[What this task involves]
Each entry, in full: reproduce it exactly.

[The data]
┄┄┄┄┄┄

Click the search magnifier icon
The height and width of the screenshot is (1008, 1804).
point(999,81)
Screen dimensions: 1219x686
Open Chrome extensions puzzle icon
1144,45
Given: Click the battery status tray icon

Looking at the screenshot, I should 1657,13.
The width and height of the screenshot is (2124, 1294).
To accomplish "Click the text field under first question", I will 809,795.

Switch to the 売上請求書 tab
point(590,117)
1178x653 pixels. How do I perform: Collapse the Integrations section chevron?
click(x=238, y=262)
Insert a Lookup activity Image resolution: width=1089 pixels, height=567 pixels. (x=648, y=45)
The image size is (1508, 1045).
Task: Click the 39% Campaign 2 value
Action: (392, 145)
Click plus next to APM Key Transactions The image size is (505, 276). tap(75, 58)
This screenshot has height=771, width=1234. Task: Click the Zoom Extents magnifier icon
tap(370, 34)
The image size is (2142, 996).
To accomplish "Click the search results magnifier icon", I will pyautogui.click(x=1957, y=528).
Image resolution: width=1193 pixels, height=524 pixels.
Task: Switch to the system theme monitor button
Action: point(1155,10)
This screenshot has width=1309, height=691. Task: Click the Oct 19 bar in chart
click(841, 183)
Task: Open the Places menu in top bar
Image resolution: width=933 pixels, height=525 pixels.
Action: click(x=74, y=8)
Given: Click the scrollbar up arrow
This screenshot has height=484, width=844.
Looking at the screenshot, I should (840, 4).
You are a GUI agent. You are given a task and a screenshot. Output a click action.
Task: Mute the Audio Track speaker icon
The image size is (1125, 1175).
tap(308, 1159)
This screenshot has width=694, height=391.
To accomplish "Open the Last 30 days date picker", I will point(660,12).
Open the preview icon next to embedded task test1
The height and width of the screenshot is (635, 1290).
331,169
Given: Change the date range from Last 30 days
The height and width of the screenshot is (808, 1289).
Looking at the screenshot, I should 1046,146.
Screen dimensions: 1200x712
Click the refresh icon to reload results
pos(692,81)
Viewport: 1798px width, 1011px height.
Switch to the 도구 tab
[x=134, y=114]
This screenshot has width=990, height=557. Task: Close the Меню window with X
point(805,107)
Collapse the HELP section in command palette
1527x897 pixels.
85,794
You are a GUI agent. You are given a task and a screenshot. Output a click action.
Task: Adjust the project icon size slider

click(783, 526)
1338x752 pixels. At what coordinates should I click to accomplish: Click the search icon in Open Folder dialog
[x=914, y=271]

┄┄┄┄┄┄

[Solution to the problem]
Click the search magnifier icon
The height and width of the screenshot is (1008, 1804).
point(999,81)
Screen dimensions: 1219x686
Open Chrome extensions puzzle icon
1144,45
Given: Click the battery status tray icon

Looking at the screenshot, I should 1657,13.
The width and height of the screenshot is (2124, 1294).
To accomplish "Click the text field under first question", I will 809,795.

Switch to the 売上請求書 tab
point(590,117)
1178x653 pixels. How do I perform: Collapse the Integrations section chevron?
click(x=238, y=262)
Insert a Lookup activity Image resolution: width=1089 pixels, height=567 pixels. (x=648, y=45)
The image size is (1508, 1045).
Task: Click the 39% Campaign 2 value
Action: (392, 145)
Click plus next to APM Key Transactions The image size is (505, 276). tap(75, 58)
This screenshot has height=771, width=1234. Task: Click the Zoom Extents magnifier icon
tap(370, 34)
The image size is (2142, 996).
To accomplish "Click the search results magnifier icon", I will pyautogui.click(x=1957, y=528).
Image resolution: width=1193 pixels, height=524 pixels.
Task: Switch to the system theme monitor button
Action: point(1155,10)
This screenshot has width=1309, height=691. Task: Click the Oct 19 bar in chart
click(841, 183)
Task: Open the Places menu in top bar
Image resolution: width=933 pixels, height=525 pixels.
Action: click(x=74, y=8)
Given: Click the scrollbar up arrow
This screenshot has height=484, width=844.
Looking at the screenshot, I should (840, 4).
You are a GUI agent. You are given a task and a screenshot. Output a click action.
Task: Mute the Audio Track speaker icon
The image size is (1125, 1175).
tap(308, 1159)
This screenshot has width=694, height=391.
To accomplish "Open the Last 30 days date picker", I will point(660,12).
Open the preview icon next to embedded task test1
The height and width of the screenshot is (635, 1290).
331,169
Given: Change the date range from Last 30 days
The height and width of the screenshot is (808, 1289).
Looking at the screenshot, I should 1046,146.
Screen dimensions: 1200x712
Click the refresh icon to reload results
pos(692,81)
Viewport: 1798px width, 1011px height.
Switch to the 도구 tab
[x=134, y=114]
This screenshot has width=990, height=557. Task: Close the Меню window with X
point(805,107)
Collapse the HELP section in command palette
1527x897 pixels.
85,794
You are a GUI agent. You are given a task and a screenshot. Output a click action.
Task: Adjust the project icon size slider

click(783, 526)
1338x752 pixels. At what coordinates should I click to accomplish: Click the search icon in Open Folder dialog
[x=914, y=271]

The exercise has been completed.